[Data shown Boundary: Start]
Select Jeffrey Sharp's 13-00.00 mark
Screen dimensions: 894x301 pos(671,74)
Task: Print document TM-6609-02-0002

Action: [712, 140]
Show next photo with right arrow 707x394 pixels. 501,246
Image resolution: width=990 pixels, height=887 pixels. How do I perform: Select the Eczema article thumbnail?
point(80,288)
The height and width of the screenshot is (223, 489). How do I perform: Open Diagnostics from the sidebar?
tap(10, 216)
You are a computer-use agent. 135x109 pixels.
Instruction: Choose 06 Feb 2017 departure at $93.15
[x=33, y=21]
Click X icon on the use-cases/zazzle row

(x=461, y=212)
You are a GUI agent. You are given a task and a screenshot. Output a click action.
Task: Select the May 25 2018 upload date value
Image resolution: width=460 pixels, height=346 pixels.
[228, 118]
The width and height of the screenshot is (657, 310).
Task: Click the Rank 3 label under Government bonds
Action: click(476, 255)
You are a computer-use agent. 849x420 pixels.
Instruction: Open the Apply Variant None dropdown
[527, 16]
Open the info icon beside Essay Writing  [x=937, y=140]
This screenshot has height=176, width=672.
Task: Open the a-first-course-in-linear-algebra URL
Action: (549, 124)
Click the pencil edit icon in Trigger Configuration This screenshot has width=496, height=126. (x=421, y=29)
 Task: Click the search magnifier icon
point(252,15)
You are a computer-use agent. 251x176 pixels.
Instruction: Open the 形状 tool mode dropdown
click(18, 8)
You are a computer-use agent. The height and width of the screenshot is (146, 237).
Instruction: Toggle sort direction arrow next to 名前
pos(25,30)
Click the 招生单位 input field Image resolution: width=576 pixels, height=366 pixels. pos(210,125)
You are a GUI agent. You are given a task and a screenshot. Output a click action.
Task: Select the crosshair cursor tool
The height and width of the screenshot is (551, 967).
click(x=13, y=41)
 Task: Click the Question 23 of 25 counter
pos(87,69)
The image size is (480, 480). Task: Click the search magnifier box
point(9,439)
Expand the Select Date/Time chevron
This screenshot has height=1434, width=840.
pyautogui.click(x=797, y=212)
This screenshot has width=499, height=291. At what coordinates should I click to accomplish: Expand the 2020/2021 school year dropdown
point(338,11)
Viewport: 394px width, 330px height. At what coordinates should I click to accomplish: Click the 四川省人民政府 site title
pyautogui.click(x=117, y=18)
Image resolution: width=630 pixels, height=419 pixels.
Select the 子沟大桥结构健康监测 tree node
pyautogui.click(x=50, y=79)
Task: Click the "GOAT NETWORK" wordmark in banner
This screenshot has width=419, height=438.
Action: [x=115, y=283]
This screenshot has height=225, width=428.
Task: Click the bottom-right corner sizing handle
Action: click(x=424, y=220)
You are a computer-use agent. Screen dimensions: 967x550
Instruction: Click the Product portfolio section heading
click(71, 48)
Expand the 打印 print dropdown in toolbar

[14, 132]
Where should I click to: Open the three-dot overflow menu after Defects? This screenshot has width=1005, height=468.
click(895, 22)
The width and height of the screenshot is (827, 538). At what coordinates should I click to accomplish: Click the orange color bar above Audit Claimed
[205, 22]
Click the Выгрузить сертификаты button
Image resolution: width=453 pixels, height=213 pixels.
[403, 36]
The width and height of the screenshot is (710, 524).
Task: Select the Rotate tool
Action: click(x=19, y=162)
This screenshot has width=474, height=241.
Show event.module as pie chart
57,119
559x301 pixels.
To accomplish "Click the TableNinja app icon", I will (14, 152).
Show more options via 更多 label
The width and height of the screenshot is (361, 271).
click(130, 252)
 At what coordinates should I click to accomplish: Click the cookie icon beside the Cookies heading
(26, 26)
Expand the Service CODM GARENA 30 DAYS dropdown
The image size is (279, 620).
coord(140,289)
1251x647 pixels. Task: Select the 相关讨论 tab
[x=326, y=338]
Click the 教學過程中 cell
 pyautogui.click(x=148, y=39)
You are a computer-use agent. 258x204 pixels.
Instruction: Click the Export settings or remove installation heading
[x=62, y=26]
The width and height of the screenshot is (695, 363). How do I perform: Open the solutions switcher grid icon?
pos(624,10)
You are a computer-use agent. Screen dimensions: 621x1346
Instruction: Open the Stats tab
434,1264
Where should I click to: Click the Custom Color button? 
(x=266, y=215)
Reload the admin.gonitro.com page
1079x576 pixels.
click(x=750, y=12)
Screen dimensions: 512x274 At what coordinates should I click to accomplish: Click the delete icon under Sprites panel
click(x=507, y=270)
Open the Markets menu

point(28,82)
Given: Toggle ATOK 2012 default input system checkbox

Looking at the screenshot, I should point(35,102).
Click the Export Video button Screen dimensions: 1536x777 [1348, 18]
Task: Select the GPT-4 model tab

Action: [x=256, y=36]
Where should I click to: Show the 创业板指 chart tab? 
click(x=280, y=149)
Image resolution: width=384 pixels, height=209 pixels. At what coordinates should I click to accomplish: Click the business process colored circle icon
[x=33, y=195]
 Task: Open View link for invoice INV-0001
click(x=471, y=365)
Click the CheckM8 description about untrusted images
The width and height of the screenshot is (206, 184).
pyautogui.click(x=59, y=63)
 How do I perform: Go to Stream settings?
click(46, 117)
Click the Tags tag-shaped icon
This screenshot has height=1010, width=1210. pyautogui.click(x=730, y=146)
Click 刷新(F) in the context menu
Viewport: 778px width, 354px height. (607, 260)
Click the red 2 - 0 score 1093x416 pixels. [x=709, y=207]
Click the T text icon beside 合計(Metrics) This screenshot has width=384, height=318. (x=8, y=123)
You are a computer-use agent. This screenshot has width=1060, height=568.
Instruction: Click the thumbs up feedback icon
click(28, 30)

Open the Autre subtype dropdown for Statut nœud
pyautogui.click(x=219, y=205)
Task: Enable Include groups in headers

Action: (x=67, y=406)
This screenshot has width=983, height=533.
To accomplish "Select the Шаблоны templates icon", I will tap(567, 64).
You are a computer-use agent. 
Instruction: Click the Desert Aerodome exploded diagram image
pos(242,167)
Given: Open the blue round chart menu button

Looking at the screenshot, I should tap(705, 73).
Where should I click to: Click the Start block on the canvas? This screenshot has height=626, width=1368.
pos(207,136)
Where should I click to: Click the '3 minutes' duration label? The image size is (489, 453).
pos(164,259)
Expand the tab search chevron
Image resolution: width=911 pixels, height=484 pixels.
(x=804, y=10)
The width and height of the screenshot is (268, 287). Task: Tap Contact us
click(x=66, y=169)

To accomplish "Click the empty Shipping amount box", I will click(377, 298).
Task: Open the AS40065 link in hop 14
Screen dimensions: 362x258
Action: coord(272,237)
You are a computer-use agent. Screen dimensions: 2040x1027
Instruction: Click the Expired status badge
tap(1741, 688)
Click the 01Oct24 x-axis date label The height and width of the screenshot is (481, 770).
[Data shown Boundary: End]
**Your task:**
Whatever else the listing above holds, retype exactly only the lines from the one containing "Instruction: Click the Product" to the one containing "Click the Выгрузить сертификаты button", both ends kept.

**Result for this exercise:**
Instruction: Click the Product portfolio section heading
click(71, 48)
Expand the 打印 print dropdown in toolbar

[14, 132]
Where should I click to: Open the three-dot overflow menu after Defects? This screenshot has width=1005, height=468.
click(895, 22)
The width and height of the screenshot is (827, 538). At what coordinates should I click to accomplish: Click the orange color bar above Audit Claimed
[205, 22]
Click the Выгрузить сертификаты button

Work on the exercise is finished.